MLP Can Be A Good Transformer Learner

Sihao Lin,Pumeng Lyu,Dongrui Liu,Tao Tang,Xiaodan Liang,Andy Song,Xiaojun Chang
2024-04-09
Abstract:Self-attention mechanism is the key of the Transformer but often criticized for its computation demands. Previous token pruning works motivate their methods from the view of computation redundancy but still need to load the full network and require same memory costs. This paper introduces a novel strategy that simplifies vision transformers and reduces computational load through the selective removal of non-essential attention layers, guided by entropy considerations. We identify that regarding the attention layer in bottom blocks, their subsequent MLP layers, i.e. two feed-forward layers, can elicit the same entropy quantity. Meanwhile, the accompanied MLPs are under-exploited since they exhibit smaller feature entropy compared to those MLPs in the top blocks. Therefore, we propose to integrate the uninformative attention layers into their subsequent counterparts by degenerating them into identical mapping, yielding only MLP in certain transformer blocks. Experimental results on ImageNet-1k show that the proposed method can remove 40% attention layer of DeiT-B, improving throughput and memory bound without performance compromise. Code is available at
Computer Vision and Pattern Recognition
What problem does this paper attempt to address?

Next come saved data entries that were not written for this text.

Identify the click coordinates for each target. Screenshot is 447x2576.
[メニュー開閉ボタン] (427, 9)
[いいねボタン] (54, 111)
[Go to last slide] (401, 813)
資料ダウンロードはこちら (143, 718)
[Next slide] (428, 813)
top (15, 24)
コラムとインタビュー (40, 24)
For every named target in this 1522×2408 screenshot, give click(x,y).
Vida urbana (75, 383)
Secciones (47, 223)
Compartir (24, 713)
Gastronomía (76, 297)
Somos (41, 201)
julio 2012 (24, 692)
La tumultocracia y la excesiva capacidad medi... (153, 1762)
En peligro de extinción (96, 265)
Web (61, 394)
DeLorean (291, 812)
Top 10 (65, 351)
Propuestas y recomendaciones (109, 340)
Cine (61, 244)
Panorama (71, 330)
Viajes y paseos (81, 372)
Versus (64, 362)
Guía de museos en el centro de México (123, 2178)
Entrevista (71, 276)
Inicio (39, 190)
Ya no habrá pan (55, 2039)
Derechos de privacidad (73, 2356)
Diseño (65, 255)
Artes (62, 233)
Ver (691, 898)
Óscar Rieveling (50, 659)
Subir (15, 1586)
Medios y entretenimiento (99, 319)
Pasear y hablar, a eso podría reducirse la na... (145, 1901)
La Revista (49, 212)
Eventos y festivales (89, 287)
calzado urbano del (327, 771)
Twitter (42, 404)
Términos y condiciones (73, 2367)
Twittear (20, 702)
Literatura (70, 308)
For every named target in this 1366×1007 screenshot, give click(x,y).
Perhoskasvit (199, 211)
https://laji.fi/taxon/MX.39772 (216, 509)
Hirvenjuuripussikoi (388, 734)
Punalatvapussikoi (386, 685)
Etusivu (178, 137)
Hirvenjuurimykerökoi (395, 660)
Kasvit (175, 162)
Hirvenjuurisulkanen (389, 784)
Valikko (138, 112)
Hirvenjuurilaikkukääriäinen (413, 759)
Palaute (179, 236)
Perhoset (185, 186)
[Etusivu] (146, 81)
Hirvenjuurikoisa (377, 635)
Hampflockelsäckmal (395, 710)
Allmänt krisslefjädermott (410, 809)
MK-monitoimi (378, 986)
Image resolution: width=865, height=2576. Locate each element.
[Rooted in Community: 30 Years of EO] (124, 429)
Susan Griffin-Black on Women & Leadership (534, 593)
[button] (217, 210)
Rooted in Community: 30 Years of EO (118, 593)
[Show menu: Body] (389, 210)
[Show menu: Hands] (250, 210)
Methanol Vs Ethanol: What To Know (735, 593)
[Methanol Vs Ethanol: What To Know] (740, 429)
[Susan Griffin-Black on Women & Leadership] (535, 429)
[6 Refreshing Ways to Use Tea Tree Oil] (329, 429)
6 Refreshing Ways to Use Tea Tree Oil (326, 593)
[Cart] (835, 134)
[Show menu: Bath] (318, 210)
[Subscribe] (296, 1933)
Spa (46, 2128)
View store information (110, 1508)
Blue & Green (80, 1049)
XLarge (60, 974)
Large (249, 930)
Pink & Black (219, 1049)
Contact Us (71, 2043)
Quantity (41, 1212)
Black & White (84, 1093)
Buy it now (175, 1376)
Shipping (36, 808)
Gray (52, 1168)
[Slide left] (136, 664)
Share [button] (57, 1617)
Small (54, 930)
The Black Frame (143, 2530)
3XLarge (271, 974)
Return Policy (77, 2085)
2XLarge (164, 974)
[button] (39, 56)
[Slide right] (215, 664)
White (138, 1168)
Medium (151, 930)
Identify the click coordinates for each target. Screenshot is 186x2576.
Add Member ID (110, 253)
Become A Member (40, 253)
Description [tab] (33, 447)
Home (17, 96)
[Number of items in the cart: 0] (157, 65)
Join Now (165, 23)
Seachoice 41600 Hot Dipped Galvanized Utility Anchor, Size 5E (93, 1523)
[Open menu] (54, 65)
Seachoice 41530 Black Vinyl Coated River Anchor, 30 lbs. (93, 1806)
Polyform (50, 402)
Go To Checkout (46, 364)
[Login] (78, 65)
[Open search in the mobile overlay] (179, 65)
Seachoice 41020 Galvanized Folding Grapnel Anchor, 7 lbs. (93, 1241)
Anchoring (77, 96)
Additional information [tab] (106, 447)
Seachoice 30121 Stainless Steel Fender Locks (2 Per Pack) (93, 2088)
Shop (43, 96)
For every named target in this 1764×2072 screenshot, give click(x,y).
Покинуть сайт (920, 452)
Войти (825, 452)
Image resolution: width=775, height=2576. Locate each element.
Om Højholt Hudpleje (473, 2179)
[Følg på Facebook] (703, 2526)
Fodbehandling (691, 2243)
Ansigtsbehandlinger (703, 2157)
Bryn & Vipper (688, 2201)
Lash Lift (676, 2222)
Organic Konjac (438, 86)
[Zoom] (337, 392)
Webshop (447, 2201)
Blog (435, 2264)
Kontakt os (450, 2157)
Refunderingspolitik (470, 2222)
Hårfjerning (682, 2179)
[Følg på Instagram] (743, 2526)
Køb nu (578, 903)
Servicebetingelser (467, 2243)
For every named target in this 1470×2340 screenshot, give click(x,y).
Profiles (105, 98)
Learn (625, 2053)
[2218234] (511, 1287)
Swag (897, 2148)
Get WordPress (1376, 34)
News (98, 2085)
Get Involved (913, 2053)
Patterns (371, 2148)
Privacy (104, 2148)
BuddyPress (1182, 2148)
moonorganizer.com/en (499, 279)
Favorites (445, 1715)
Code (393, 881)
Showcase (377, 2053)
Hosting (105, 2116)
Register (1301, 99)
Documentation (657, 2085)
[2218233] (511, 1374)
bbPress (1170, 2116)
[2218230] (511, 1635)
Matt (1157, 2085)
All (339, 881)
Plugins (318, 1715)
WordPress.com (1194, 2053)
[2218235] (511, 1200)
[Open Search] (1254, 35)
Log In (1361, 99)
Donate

This paper discusses the efficiency issue of the self-attention mechanism in the Transformer model, especially its criticism in terms of computational requirements. The study found that the information carried by the attention layers in some lower blocks is lower than that in the top blocks, and low-entropy attention layers are usually accompanied by multi-layer perceptron (MLP) layers with similar information capacity. Therefore, the paper proposes a new strategy to directly remove unnecessary attention layers from the perspective of entropy, in order to reduce computational load and optimize memory usage without compromising performance. Specifically, the paper proposes a method called NOSE (Entropy-based Selection Strategy) to identify which attention layers can be integrated into the subsequent MLP layers by degrading the attention layers into identity mappings. Experimental results show that this method can remove 40% of attention layers in the DeiT-B model without reducing performance, while improving throughput and memory constraints. In addition, the paper also compares the effects of randomly selecting attention layers with the use of the NOSE method, demonstrating that NOSE can more effectively reduce the number of attention layers while maintaining performance. Experiments on ImageNet-1k, CIFAR-100, and ADE20k datasets validate the effectiveness of this method, especially in terms of memory efficiency and throughput. In conclusion, this paper proposes a novel framework to transfer the knowledge of non-critical attention layers to MLP layers, guiding the selection of attention layers through entropy quantification and transfer entropy, thereby simplifying the visual Transformer model and improving its computational efficiency.